Q3: Can I make butter chicken ahead of time?
A3: Yes, and it actually tastes better the next day. Store in an airtight container in the fridge for up to 3 days. Reheat gently on the stove with a splash of water or cream.
Q4: Is butter chicken very spicy?
A4: It’s mild compared to other Indian dishes. You can adjust the spice by reducing chili powder or using sweet paprika for color without heat.
Q5: What’s the difference between tikka masala and butter chicken?
A5: While both are creamy and tomato-based, tikka masala tends to be spicier and tangier, with more robust spices. Butter chicken is creamier, sweeter, and more buttery in flavor.
Q6: Can I freeze butter chicken?
A6: Absolutely. Let it cool, store in freezer-safe containers, and freeze for up to 2 months. Thaw in the fridge and reheat slowly on the stove.
Q7: What sides go best with butter chicken?
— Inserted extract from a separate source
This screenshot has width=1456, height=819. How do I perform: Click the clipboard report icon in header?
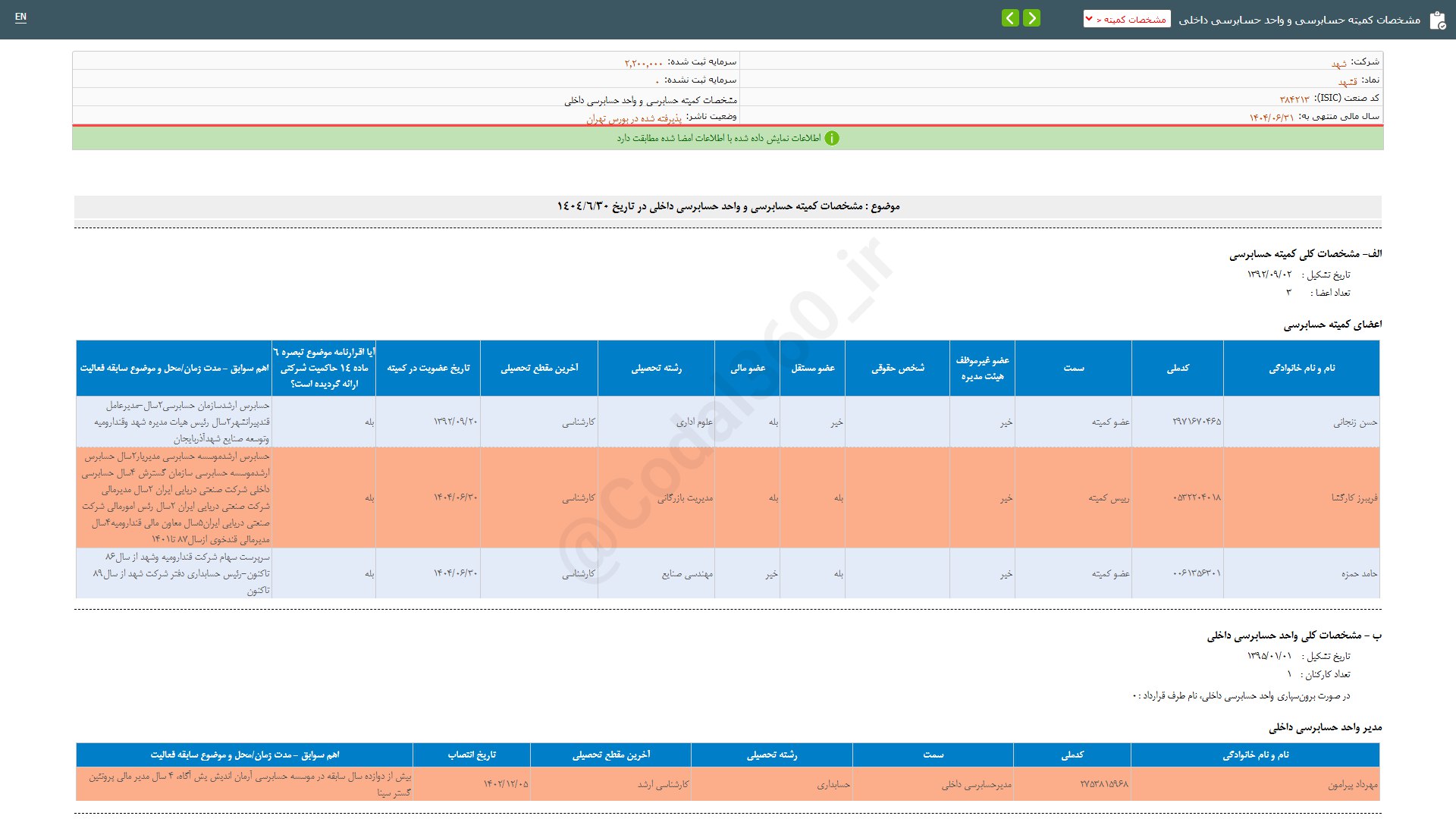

A7: Basmati rice, garlic naan, and cucumber raita are classics. You can also serve with jeera (cumin) rice, paratha, or even a crisp kachumber salad for freshness.
Print
Creamy Butter Chicken with Basmati Rice, Garlic Naan & Yogurt Raita
Description
Tender chicken simmered in a rich, spiced tomato-butter sauce, served with fragrant basmati rice, garlic naan, and a cooling yogurt raita.
Ingredients
For the Chicken Marinade:
-
1½ lbs boneless chicken thighs
-
1 cup plain yogurt
-
1 tbsp ginger-garlic paste
-
1 tsp turmeric
-
1 tsp chili powder
-
1 tsp garam masala
-
½ tsp salt
For the Sauce:
-
3 tbsp butter
-
1 small onion, chopped
-
1 tbsp ginger-garlic paste
-
1½ cups puréed tomatoes
-
½ cup heavy cream
-
1 tsp garam masala
-
1 tsp paprika
-
1 tsp cumin
-
1 tbsp kasuri methi
-
Salt to taste
For Basmati Rice:
-
1 cup basmati rice
-
1¾ cups water
-
Salt to taste
For Garlic Naan:
-
2 cups all-purpose flour
-
½ tsp salt
-
1 tsp sugar
-
½ tsp baking powder
-
¾ cup yogurt
-
Garlic butter for brushing
For Yogurt Raita:
-
1 cup Greek yogurt
-
½ cup diced cucumber
-
½ tsp cumin powder
-
Fresh mint or cilantro
Instructions
-
Marinate chicken in yogurt, spices, and ginger-garlic paste for at least 1 hour.
-
Sear chicken in hot skillet until golden; set aside.
-
In the same pan, sauté onion in butter, then add ginger-garlic paste.
-
Add puréed tomatoes and cook down for 10 minutes.
-
Stir in spices, then blend the sauce until smooth.
-
Return sauce to pan, add cream, fenugreek, and chicken.
-
Simmer until chicken is fully cooked and sauce is thickened.
-
Rinse and cook basmati rice until fluffy.
-
Mix naan dough, rest, roll, and cook on skillet.
-
Combine yogurt, cucumber, cumin, and mint for raita.
Notes
For vegan, substitute tofu and coconut milk. Freeze leftovers for up to 2 months. Pairs beautifully with pickled onions and mint chutney.